Но все его многолетние старания и безмерная бережливость едва не оказались напрасными. Будущие миссионеры время от времени вели богослужение как в Онгаре, так и в ближайших церковных приходах. Подошел день, когда и Ливингстону предстояло отслужить молебен вместо неожиданно заболевшего священника. Он тщательно подготовился, взошел на амвон, спокойно прочел евангельский текст. Затем прочитанное надо было дополнить проповедью, но из этого ничего не вышло... Последовала долгая, томительная пауза. Тщетно ищет он первые слова, напрягаясь до предела. Наконец выдавливает: "Друзья мои! У меня вылетело из головы все, что я хотел вам сказать!" Поспешно сходит он с возвышения и покидает церковь.

Богослужение его в приходской церкви в Онгаре также прошло не совсем удачно - говорил с трудом, то и дело запинался. Заключение пастора, который изучал кандидатов, было неблагоприятным: Ливингстон не станет хорошим проповедником. Миссионерское общество намеревалось уже вынести свое отрицательное решение, но при обсуждении его кандидатуры кто-то предложил продлить испытательный срок, и этот единственный голос решил его будущее. Предложение было принято, и по истечении дополнительного срока ему дается уже благоприятное заключение: он может стать миссионером.

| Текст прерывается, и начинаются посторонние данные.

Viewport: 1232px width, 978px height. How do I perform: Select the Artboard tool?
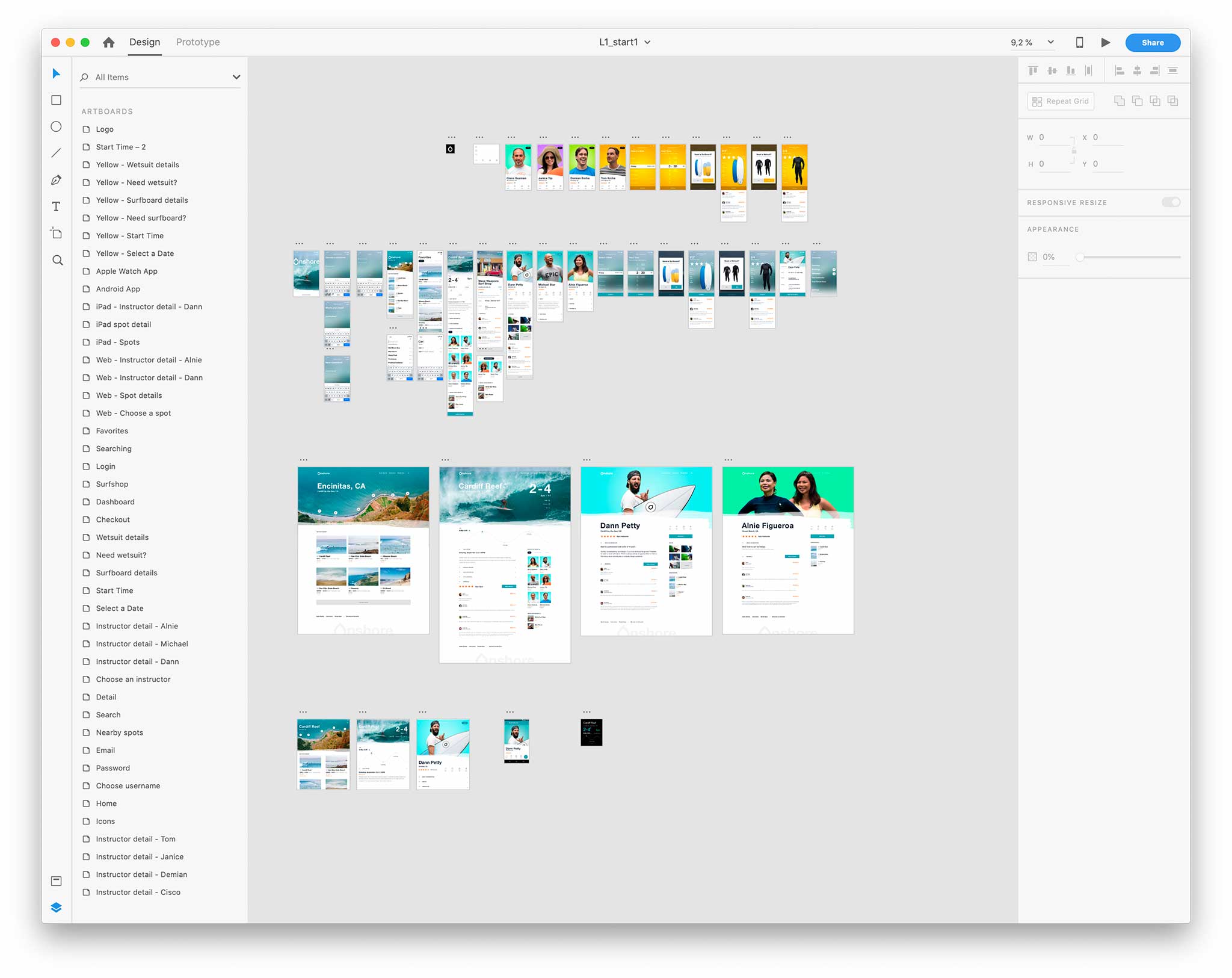click(x=56, y=234)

Итак, Ливингстон по примеру Гютцлава избирает для своей миссионерской деятельности Китай. Но поехать туда ему помешала развязанная в 1839 году Англией так называемая опиумная война.

Лондонское миссионерское общество намеревалось послать Ливингстона в Вест-Индию, но он не согласился: в Вест-Индии имелись достаточно подготовленные врачи и он едва ли принес бы пользу там со своими слабыми знаниями. Поэтому он просил позволить ему сначала завершить учение. В глубине души он все еще надеялся на поездку в Китай, но готов был ехать и в другое место и даже присматривался уже к Африке.

Миссионерское общество уступило его желанию, и он смог продолжить учение в Лондоне. В больнице Чаринг-Кросс он освоился с врачебным делом и уходом за больными, а в одной из аптек научился изготовлять необходимые лекарства.

Проживая в пансионате вместе с такими же будущими миссионерами, Ливингстон познакомился с неким Моффатом, человеком намного старше его, долгие годы занимавшимся миссионерской деятельностью в Южной Африке; в Англию Моффат прибыл лишь на короткое время. Молодому Ливингстону понравился этот опытный миссионер. Он всячески тянулся к нему, посещал его открытые доклады, не упускал случая порасспросить о деятельности на юге Африки и наконец осмелился узнать его мнение о самом главном - будет ли он, Ливингстон, чем-либо полезен в Африке. Моффат ответил утвердительно и добавил: "Желательно, чтобы свою деятельность вы начали на неосвоенном месте, где еще не бывал ни один миссионер, скажем, севернее моего Курумана. Там простирается обширная равнина, где мне не раз приходилось видеть ранним утром дым бесчисленных костров. Туда не заглядывал еще ни один миссионер".

После краткого раздумья Ливингстон пришел к выводу: "Какая необходимость ждать конца этой мерзкой опиумной войны? Я отправляюсь в Африку".

При его характере это означало твердое решение, которое он сразу же в виде просьбы передал в миссионерское общество. Прошение, видимо, было поддержано Моффатом, так как правление общества без задержки дало свое согласие.